■ **DATA FOR ANALYSIS**:
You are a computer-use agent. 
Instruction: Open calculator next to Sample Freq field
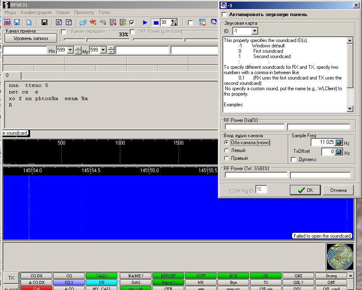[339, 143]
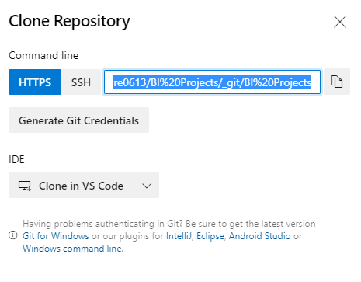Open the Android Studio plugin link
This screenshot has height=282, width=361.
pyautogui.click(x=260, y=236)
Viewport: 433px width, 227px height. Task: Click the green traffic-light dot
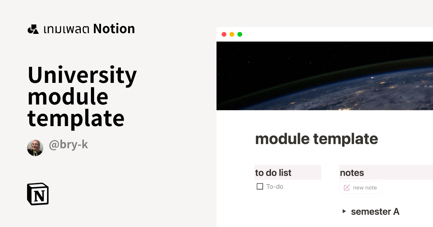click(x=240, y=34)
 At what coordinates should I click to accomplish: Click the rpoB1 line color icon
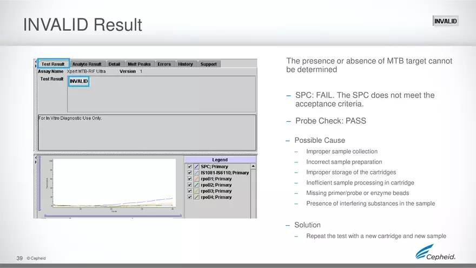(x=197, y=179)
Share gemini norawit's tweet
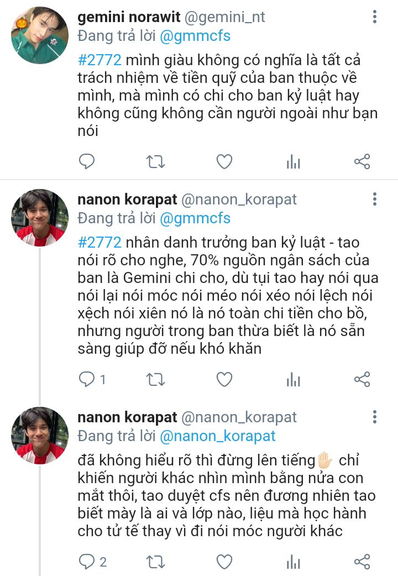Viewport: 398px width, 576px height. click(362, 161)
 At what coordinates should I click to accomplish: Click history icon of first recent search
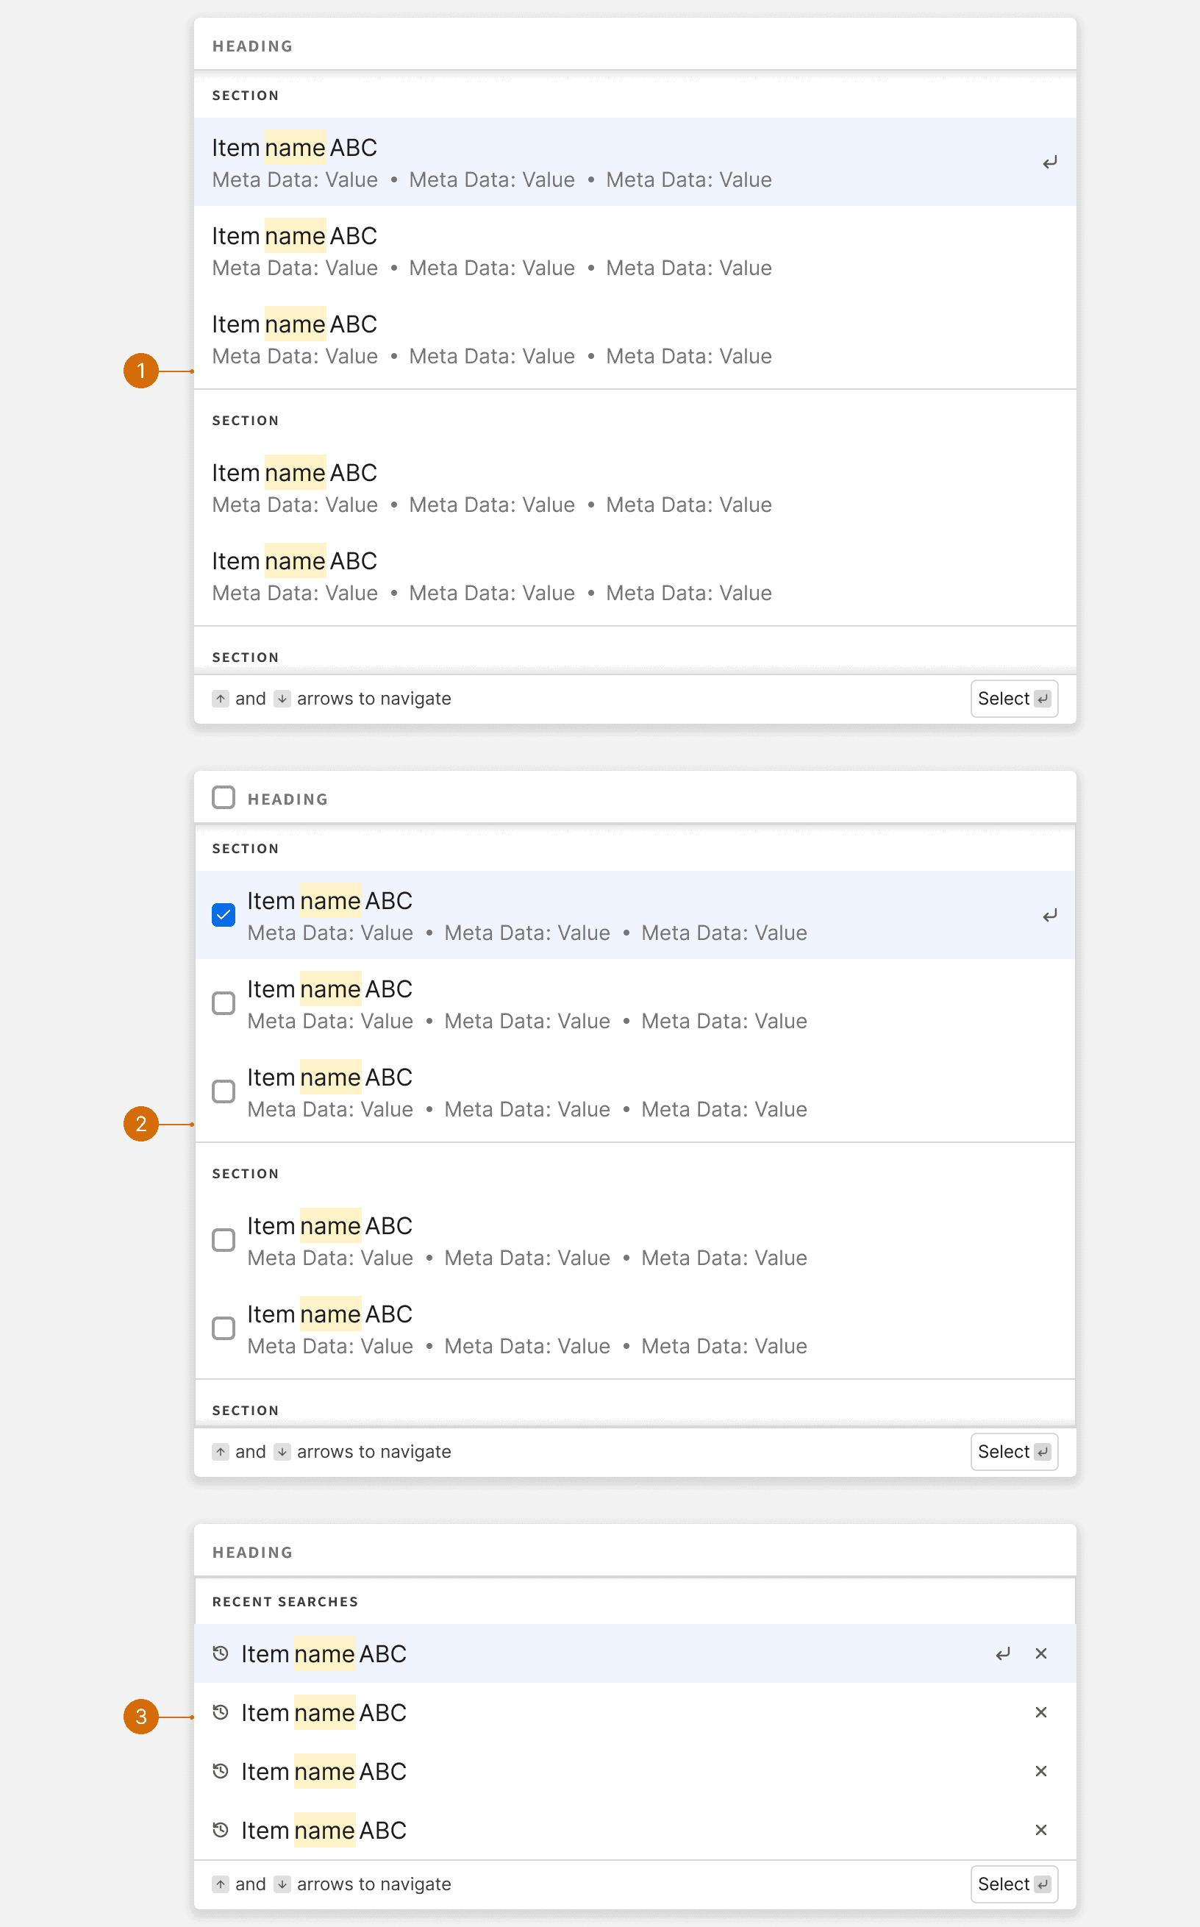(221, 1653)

==

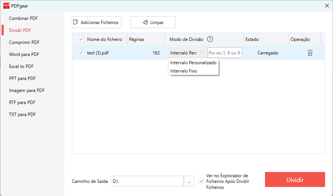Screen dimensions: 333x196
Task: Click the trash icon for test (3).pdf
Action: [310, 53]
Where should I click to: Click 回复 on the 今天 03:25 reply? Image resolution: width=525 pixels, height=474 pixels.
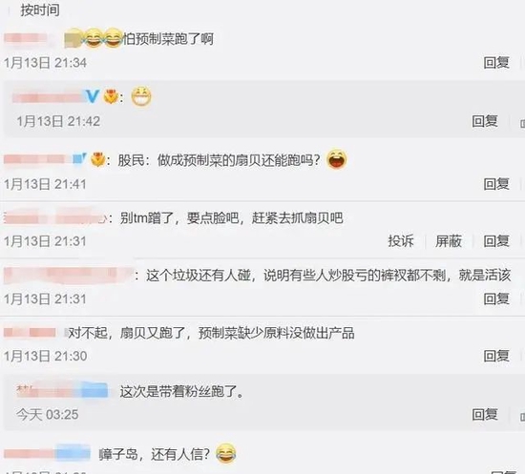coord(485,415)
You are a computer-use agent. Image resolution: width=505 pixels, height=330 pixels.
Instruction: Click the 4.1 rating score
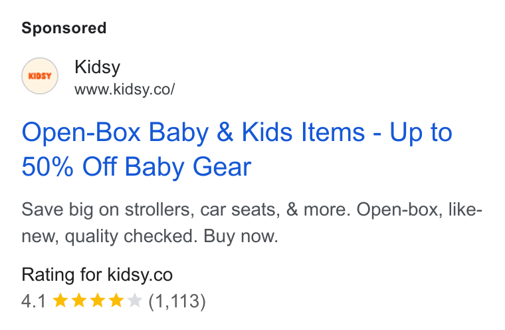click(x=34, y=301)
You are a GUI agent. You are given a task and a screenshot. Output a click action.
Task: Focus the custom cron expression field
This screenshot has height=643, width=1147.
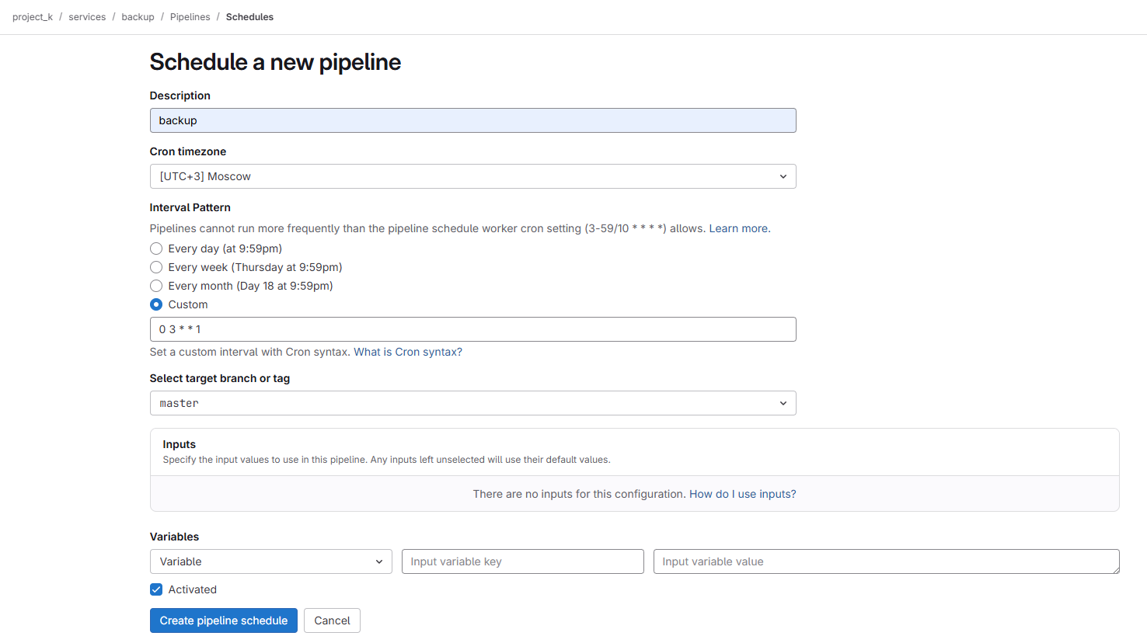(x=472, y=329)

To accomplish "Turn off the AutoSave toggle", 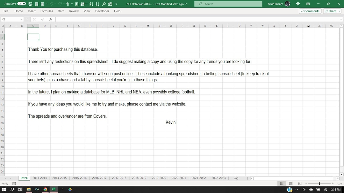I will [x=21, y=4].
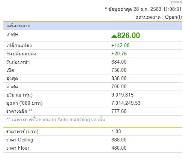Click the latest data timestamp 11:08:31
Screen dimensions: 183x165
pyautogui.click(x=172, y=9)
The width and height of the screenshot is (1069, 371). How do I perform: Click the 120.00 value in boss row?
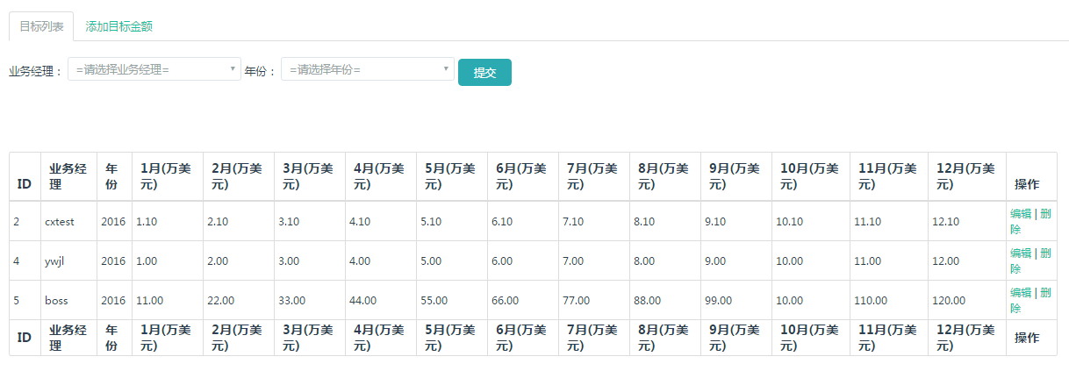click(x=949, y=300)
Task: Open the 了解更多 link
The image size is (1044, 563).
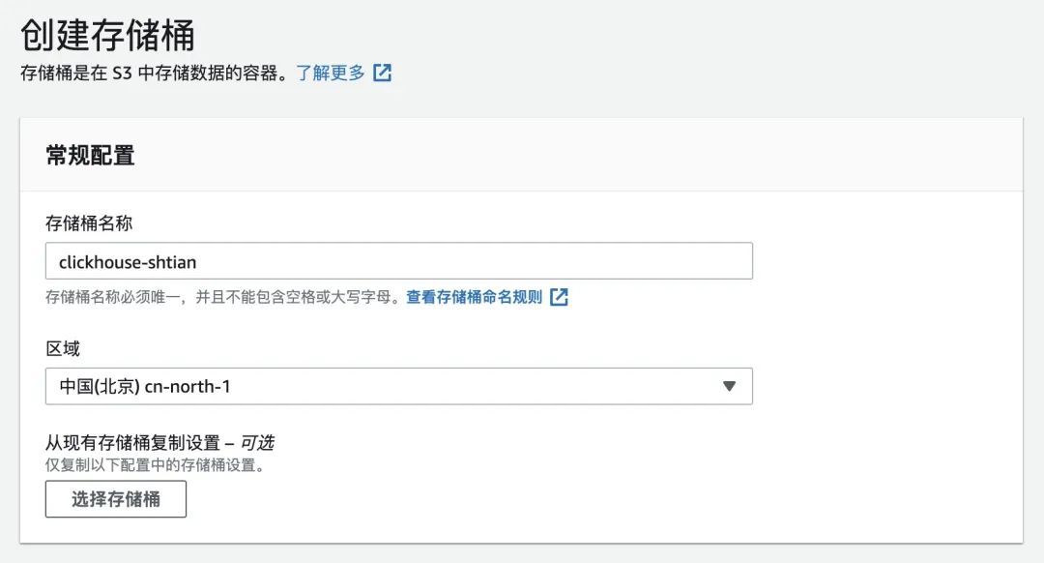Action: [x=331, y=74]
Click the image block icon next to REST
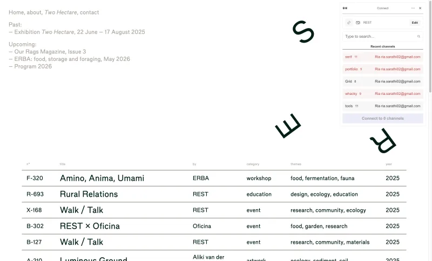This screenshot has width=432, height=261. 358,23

■ **WHAT NEEDS TO BE DONE**:
Note each line above that holds "computer", then copy all of them.

■ **OUTPUT OF THE TASK**:
You are a computer-use agent. 
You are a computer-use agent. Image resolution: width=505 pixels, height=330 pixels.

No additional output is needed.